— PROBLEM DESCRIPTION —
From the entries below, copy exactly the lines from the one that contains "The width and height of the screenshot is (1389, 868)." through the one that contains "Screen dimensions: 1568x618", both included, and only those.

★ ★ ★ ★ ★ ★ ★

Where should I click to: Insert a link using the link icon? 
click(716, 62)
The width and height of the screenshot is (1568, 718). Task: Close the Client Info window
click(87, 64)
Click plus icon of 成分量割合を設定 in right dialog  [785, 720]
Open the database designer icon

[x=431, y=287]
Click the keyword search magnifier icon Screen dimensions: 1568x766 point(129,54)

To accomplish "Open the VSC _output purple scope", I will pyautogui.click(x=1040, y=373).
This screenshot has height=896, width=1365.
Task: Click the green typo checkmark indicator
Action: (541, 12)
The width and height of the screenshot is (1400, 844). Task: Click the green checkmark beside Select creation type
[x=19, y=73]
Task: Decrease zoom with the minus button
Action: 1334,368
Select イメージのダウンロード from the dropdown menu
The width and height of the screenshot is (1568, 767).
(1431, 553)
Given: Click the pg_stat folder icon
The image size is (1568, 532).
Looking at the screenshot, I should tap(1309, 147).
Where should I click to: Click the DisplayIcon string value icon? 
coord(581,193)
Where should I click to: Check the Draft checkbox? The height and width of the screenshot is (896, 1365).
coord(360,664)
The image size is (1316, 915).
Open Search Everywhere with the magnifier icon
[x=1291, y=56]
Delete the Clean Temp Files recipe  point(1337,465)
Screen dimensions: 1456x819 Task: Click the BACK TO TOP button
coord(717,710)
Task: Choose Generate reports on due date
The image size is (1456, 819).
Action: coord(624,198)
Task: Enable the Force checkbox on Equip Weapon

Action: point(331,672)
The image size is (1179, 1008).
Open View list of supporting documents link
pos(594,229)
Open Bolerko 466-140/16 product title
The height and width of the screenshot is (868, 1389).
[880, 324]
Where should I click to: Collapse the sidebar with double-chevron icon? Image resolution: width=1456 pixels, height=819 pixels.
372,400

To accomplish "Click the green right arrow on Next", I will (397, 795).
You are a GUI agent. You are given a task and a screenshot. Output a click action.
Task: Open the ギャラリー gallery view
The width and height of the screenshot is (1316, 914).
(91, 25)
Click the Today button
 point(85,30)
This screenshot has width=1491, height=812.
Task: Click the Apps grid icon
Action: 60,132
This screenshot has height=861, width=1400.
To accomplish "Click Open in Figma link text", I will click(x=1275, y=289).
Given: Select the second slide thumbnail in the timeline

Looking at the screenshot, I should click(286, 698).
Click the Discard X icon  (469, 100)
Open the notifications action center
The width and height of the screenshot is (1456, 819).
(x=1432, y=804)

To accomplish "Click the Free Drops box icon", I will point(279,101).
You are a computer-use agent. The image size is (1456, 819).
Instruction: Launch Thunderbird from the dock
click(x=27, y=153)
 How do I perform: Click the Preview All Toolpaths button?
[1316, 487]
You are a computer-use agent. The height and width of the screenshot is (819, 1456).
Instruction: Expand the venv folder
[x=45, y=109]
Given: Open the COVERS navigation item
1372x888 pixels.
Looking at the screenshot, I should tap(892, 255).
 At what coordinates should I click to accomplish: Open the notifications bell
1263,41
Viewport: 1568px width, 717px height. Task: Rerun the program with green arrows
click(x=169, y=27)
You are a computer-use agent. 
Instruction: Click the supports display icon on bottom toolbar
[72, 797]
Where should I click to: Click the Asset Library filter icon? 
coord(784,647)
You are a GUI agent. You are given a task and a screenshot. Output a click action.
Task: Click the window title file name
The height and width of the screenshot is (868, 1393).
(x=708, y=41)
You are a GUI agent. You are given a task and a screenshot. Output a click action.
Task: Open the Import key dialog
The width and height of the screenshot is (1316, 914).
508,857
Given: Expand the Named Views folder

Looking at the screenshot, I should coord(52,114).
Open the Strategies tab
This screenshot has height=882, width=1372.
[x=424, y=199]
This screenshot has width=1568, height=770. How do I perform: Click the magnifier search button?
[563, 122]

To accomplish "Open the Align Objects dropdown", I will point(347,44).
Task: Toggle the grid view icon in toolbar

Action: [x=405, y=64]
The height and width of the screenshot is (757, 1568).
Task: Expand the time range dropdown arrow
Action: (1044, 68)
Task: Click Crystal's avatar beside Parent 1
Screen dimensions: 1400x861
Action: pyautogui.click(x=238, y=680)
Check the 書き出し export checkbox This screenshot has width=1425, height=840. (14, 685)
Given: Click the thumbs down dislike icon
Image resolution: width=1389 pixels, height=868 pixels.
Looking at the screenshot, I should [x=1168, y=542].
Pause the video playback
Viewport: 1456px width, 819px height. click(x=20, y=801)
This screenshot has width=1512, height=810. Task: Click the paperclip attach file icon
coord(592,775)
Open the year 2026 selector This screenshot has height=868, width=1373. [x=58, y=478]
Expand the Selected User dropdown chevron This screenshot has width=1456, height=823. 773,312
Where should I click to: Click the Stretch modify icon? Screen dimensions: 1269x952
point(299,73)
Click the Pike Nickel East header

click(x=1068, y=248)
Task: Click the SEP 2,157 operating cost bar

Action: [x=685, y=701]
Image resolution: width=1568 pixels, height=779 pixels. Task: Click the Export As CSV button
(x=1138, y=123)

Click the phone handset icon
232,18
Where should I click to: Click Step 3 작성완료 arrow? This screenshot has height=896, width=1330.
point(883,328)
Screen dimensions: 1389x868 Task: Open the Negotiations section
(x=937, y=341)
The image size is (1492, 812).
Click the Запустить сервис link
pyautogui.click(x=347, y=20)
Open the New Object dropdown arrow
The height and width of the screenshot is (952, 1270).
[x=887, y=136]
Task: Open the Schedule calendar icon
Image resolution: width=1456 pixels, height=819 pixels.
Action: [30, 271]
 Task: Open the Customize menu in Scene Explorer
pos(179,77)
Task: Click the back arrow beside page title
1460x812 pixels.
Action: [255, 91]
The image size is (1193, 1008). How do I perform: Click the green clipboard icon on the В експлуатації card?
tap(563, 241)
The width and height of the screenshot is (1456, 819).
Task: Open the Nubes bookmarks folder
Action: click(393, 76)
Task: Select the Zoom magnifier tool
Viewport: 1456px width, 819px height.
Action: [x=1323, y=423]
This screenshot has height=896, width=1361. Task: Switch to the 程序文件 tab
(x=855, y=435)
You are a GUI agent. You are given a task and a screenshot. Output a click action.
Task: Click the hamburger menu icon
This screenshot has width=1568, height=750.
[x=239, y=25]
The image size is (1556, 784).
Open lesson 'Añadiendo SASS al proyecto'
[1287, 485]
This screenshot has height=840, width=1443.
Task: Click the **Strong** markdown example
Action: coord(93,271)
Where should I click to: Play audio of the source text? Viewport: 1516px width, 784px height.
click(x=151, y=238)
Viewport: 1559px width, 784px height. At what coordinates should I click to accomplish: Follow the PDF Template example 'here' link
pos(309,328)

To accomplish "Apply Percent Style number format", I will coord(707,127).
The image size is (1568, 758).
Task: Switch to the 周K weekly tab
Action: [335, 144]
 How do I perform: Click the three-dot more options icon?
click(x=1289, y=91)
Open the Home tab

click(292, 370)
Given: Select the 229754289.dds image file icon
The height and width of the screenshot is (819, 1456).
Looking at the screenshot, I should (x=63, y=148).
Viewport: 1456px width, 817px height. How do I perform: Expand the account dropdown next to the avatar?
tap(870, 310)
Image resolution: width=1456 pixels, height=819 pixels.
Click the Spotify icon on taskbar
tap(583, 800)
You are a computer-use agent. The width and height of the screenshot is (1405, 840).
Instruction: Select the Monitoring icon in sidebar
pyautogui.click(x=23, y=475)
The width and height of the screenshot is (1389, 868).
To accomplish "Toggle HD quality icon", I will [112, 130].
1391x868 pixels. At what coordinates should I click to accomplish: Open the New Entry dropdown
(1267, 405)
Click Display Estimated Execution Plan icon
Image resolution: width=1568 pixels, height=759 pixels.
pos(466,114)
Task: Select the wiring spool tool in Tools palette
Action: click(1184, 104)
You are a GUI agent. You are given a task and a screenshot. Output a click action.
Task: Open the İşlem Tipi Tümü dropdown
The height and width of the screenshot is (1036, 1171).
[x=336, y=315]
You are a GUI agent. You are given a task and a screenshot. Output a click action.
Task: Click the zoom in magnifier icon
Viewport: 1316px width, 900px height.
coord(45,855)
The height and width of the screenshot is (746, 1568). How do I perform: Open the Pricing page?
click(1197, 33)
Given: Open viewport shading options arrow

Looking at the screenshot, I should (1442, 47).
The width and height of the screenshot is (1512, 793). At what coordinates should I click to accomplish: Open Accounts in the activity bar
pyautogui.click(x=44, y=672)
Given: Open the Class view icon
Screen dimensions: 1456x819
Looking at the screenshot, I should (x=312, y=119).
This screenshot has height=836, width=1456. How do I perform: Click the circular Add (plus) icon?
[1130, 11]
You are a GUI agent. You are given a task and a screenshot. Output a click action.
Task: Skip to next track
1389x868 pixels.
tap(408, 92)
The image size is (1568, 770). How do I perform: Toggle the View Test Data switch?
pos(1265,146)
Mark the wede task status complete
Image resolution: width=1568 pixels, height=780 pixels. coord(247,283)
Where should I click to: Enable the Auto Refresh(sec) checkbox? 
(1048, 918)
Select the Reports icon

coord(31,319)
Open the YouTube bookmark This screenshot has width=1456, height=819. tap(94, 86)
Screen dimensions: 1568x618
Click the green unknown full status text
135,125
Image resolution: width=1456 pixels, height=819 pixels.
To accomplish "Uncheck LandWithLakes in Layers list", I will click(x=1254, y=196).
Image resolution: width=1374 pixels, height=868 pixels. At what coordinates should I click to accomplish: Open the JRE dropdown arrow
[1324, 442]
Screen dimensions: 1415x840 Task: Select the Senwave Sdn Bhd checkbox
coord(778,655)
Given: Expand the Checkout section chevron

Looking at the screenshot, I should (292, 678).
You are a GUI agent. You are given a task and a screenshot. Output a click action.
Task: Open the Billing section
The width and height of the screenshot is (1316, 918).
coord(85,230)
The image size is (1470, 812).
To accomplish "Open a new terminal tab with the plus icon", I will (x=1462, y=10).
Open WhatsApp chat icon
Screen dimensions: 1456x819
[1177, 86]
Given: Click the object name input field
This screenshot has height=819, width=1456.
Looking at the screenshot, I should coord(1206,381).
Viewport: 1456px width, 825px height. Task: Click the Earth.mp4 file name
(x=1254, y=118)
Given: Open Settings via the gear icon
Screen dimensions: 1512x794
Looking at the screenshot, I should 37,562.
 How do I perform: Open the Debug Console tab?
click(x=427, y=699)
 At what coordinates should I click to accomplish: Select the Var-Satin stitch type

★ ★ ★ ★ ★ ★ ★

— OUTPUT FOR THIS EXERCISE —
The width and height of the screenshot is (1389, 868).
To accomplish "Toggle HD quality icon", I will [112, 130].
1391x868 pixels. At what coordinates should I click to accomplish: Open the New Entry dropdown
(1267, 405)
Click Display Estimated Execution Plan icon
Image resolution: width=1568 pixels, height=759 pixels.
pos(466,114)
Task: Select the wiring spool tool in Tools palette
Action: click(1184, 104)
You are a GUI agent. You are given a task and a screenshot. Output a click action.
Task: Open the İşlem Tipi Tümü dropdown
The height and width of the screenshot is (1036, 1171).
[x=336, y=315]
You are a GUI agent. You are given a task and a screenshot. Output a click action.
Task: Click the zoom in magnifier icon
Viewport: 1316px width, 900px height.
coord(45,855)
The height and width of the screenshot is (746, 1568). How do I perform: Open the Pricing page?
click(1197, 33)
Given: Open viewport shading options arrow

Looking at the screenshot, I should (1442, 47).
The width and height of the screenshot is (1512, 793). At what coordinates should I click to accomplish: Open Accounts in the activity bar
pyautogui.click(x=44, y=672)
Given: Open the Class view icon
Screen dimensions: 1456x819
Looking at the screenshot, I should (x=312, y=119).
This screenshot has height=836, width=1456. How do I perform: Click the circular Add (plus) icon?
[1130, 11]
You are a GUI agent. You are given a task and a screenshot. Output a click action.
Task: Skip to next track
1389x868 pixels.
tap(408, 92)
The image size is (1568, 770). How do I perform: Toggle the View Test Data switch?
pos(1265,146)
Mark the wede task status complete
Image resolution: width=1568 pixels, height=780 pixels. coord(247,283)
Where should I click to: Enable the Auto Refresh(sec) checkbox? 
(1048, 918)
Select the Reports icon

coord(31,319)
Open the YouTube bookmark This screenshot has width=1456, height=819. tap(94, 86)
Screen dimensions: 1568x618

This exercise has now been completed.